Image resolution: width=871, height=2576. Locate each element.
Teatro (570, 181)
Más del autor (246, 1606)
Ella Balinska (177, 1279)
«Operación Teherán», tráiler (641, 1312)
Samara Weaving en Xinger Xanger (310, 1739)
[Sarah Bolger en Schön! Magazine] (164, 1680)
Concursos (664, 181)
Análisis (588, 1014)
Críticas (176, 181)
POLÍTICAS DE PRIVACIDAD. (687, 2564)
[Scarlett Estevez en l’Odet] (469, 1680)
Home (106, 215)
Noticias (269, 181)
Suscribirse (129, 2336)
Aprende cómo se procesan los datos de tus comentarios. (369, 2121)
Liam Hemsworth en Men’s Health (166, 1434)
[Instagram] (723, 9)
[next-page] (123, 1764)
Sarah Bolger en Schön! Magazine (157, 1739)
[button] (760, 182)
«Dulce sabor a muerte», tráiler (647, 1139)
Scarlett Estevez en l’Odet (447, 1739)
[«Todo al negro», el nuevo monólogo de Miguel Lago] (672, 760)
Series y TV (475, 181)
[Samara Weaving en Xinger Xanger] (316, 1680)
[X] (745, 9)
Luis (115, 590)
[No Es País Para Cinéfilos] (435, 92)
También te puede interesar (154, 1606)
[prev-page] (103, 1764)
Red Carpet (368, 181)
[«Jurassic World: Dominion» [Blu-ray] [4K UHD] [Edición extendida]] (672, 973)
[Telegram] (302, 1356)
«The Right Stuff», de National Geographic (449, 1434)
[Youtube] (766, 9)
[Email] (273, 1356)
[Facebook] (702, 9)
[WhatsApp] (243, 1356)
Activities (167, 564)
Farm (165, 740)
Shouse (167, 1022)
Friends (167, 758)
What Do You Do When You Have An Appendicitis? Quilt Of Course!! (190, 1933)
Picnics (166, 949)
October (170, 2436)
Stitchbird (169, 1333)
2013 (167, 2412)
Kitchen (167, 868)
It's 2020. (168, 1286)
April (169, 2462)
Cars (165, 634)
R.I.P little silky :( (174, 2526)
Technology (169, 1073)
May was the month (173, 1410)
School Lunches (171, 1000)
***
### Exercise details
Taking the entries above, write out exactly the lines starting with the line containing "[button] (760, 182)" and going on through the line containing "Stitchbird (169, 1333)", both included, and nothing else.

### Solved problem
[button] (760, 182)
«Dulce sabor a muerte», tráiler (647, 1139)
Scarlett Estevez en l’Odet (447, 1739)
[«Todo al negro», el nuevo monólogo de Miguel Lago] (672, 760)
Series y TV (475, 181)
[Samara Weaving en Xinger Xanger] (316, 1680)
[X] (745, 9)
Luis (115, 590)
[No Es País Para Cinéfilos] (435, 92)
También te puede interesar (154, 1606)
[prev-page] (103, 1764)
Red Carpet (368, 181)
[«Jurassic World: Dominion» [Blu-ray] [4K UHD] [Edición extendida]] (672, 973)
[Telegram] (302, 1356)
«The Right Stuff», de National Geographic (449, 1434)
[Youtube] (766, 9)
[Email] (273, 1356)
[Facebook] (702, 9)
[WhatsApp] (243, 1356)
Activities (167, 564)
Farm (165, 740)
Shouse (167, 1022)
Friends (167, 758)
What Do You Do When You Have An Appendicitis? Quilt Of Course!! (190, 1933)
Picnics (166, 949)
October (170, 2436)
Stitchbird (169, 1333)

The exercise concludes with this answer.